(Entries on target coordinates)
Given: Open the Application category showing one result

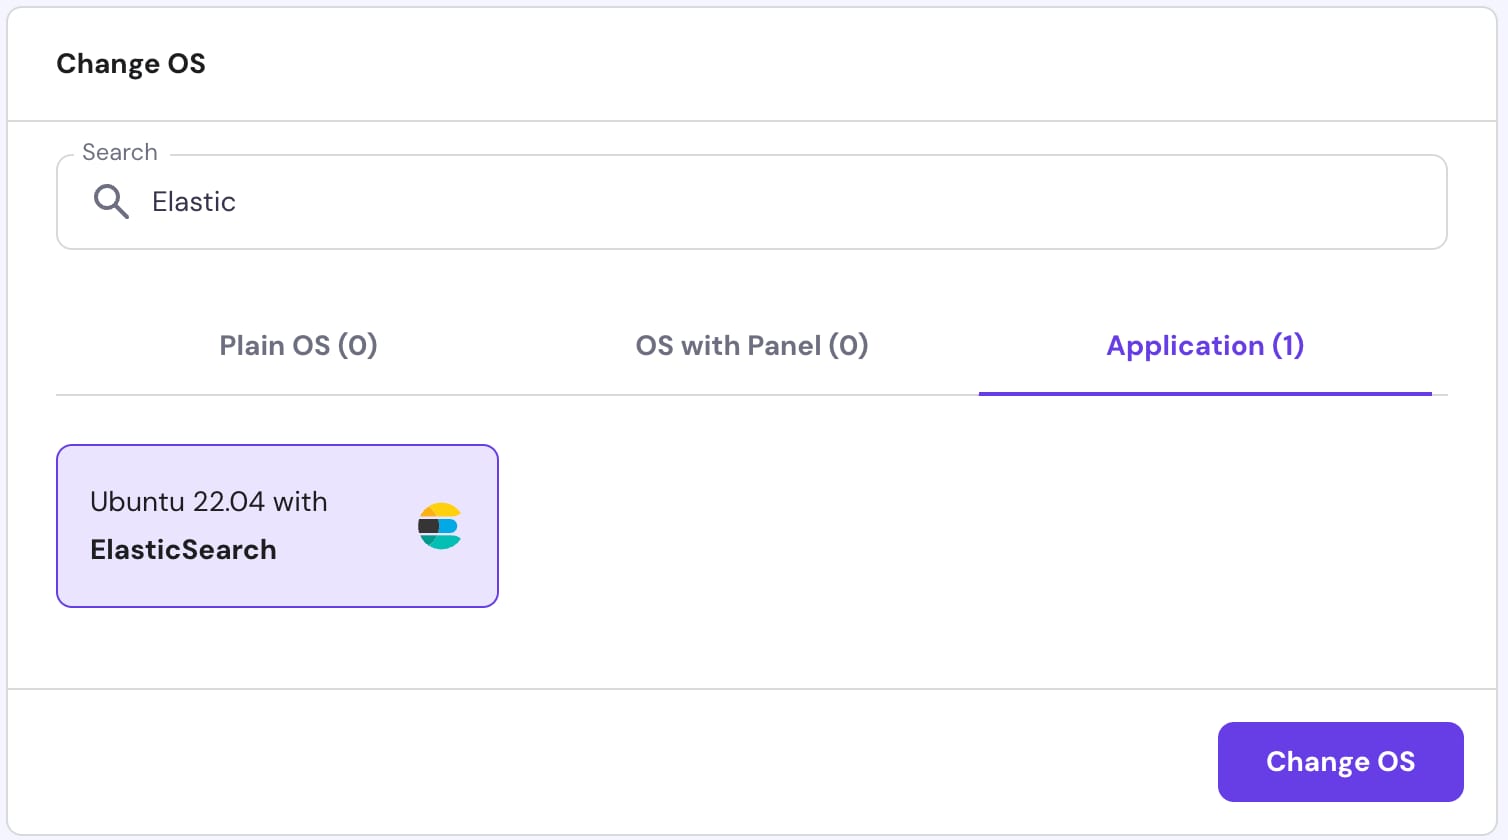Looking at the screenshot, I should [x=1204, y=345].
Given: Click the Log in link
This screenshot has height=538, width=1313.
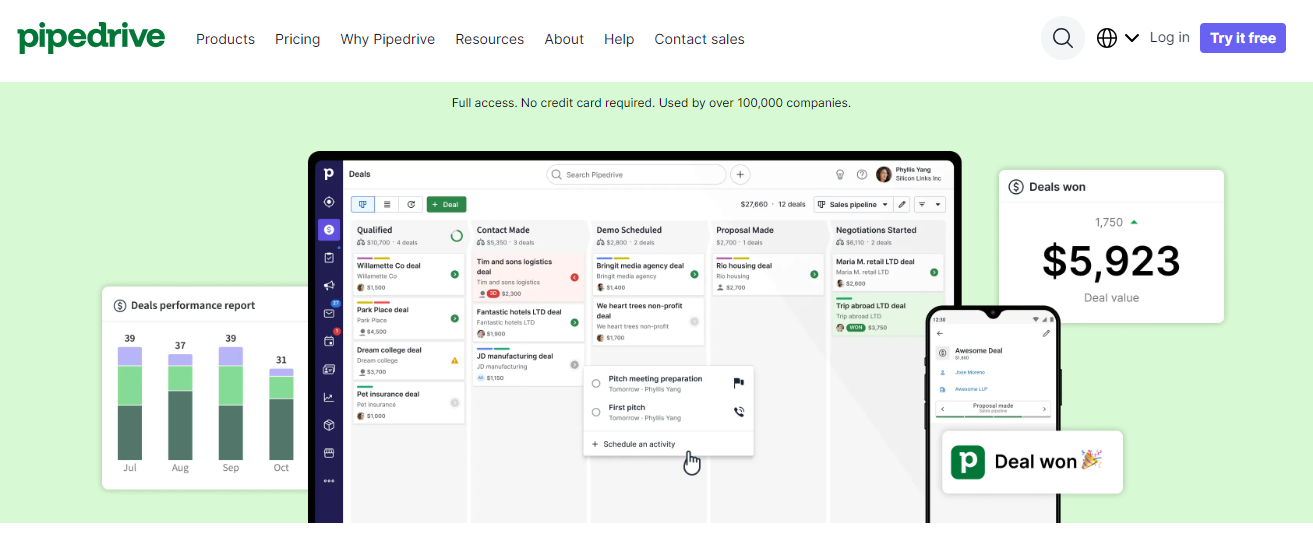Looking at the screenshot, I should coord(1169,37).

[PROMPT]
Copy every one of the lines above word for word, leaving out the pictures.

[FULL ANSWER]
Given: Open the Application category showing one result

Looking at the screenshot, I should [x=1204, y=345].
Given: Click the Log in link
This screenshot has height=538, width=1313.
Looking at the screenshot, I should coord(1169,37).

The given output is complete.